Text segment: Begin

Addiction recovery is can be one of the most challenging journeys in a person’s life and is often deeply personal. A successful substance abuse recovery journey necessitates a support system of people the struggling addict can rely on and trust to help them through. If you have a person in your life who is recently sober, just out of rehab, or trying to stay clean, it can be difficult to know how best to support them.
Recovery is a unique and personal journey. While not every piece of advice on this list will resonate with you, there are a handful of practices that can be helpful in any situation. We hope these ideas will aid you in being the best support system you can for your loved one.
1. Encourage Healthy Habits
Addiction impacts every part of a person’s life, and afterwards it can be difficult to pick up the pieces. Help your loved one replace negative habits with ones that will benefit their lives with routines for things like hygiene, self-love, exercise, or healthy eating. Demonstrate the impact of these habits for your loved one and help them to create stability and long-term habits that will benefit their lives.
2. Learn More About Addiction
Professionals are constantly working to better understand the disease, and like any other sickness, understanding the most up-to-date information will allow you to know and implement the best practices. This can be as small as knowing what language and advice can be best to use and as big as knowing what signs of relapse to look out for.
3. Leave Judgement At The Door
Individuals who are recovering from addiction often feel a lot of guilt and shame for their past and the actions. Make sure that your loved one knows they are not judged and in a safe space to share and process.
4. Reduce Environmental Triggers
Addictive tendencies can often be exacerbated by the environment recovering addicts are in. Knowing what these triggers are and doing your best to remove them can make it easier to stay sober. This
5. Set Healthy Boundaries
Helping a person in their recovery can be a physically and emotionally draining job. So that you can provide the best emotional and physical support to your loved one, make sure to know what you can and cannot handle. If there are topics that make you uncomfortable, an amount of time that is too much of a strain, or a task that is the last straw, it’s okay to let your loved one know you can’t handle it. Taking care of yourself will allow you to be more present and available.

Text segment: End
Data supplied: Begin

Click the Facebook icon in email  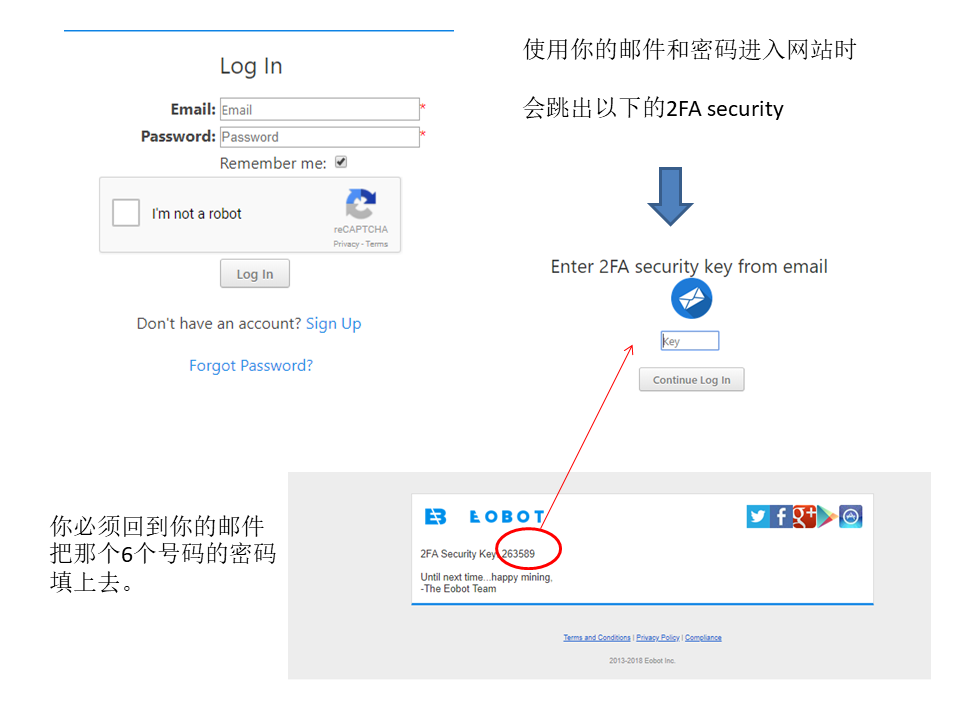[781, 517]
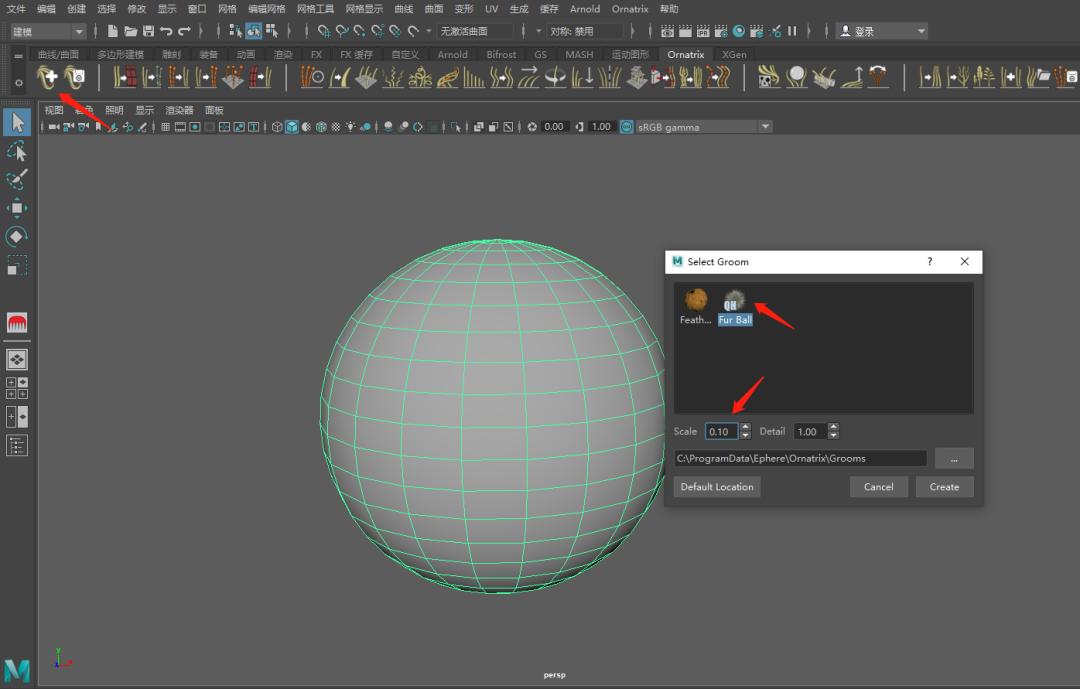Open the Ornatrix menu in menu bar
The width and height of the screenshot is (1080, 689).
[630, 9]
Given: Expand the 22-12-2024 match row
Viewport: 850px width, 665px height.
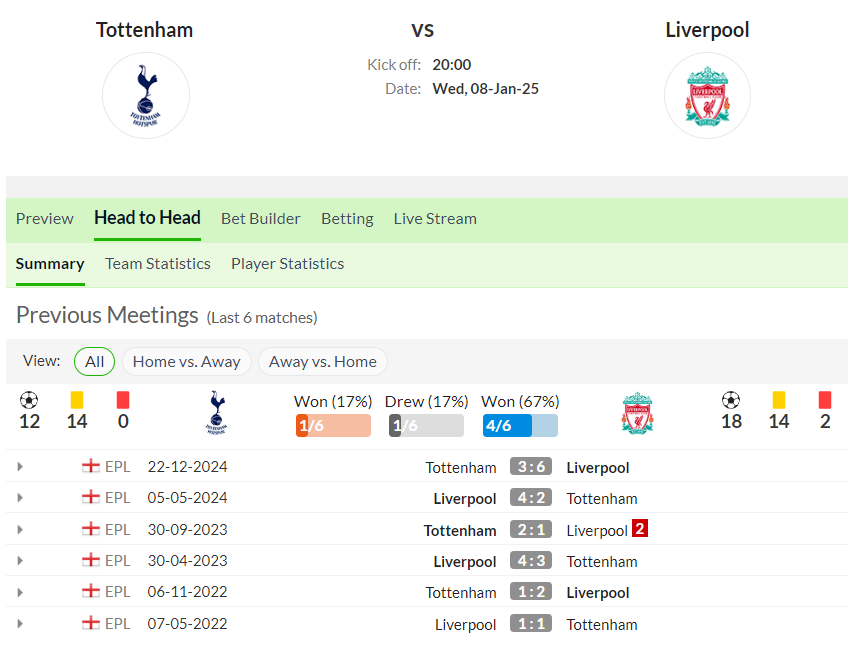Looking at the screenshot, I should (20, 466).
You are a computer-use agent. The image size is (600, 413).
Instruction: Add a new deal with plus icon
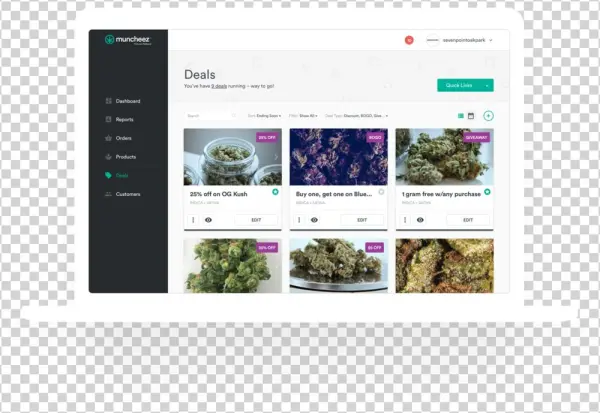[488, 116]
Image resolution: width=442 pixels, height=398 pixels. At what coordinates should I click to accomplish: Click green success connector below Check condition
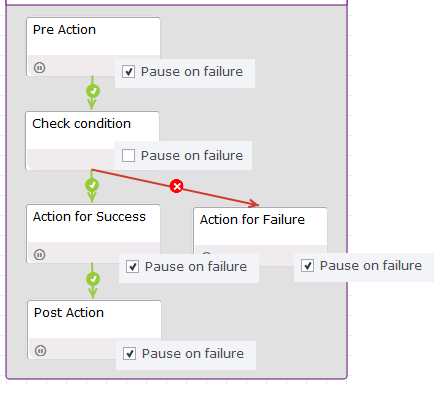[92, 185]
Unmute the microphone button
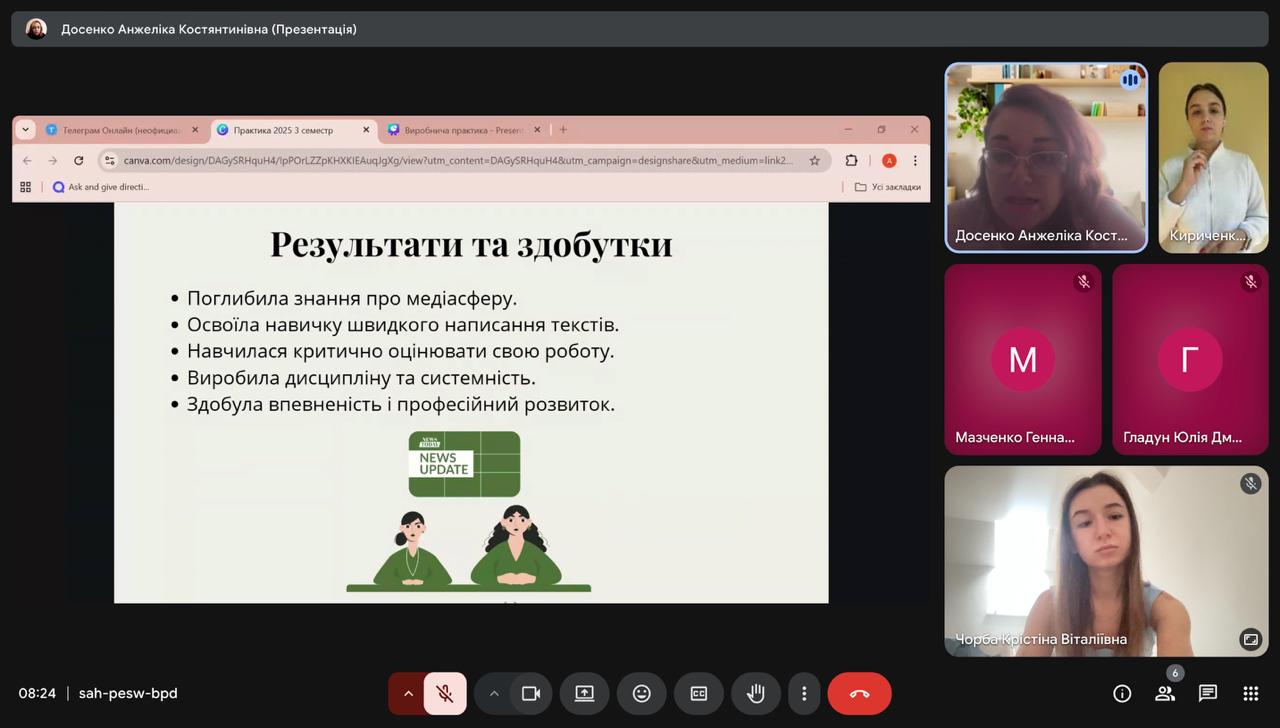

Data supplied: End

> _Exercise prompt_
In the guide to supporting someone in addiction recovery, which routines are suggested for replacing negative habits?

> _Solution to this exercise_
Routines for hygiene, self-love, exercise, or healthy eating.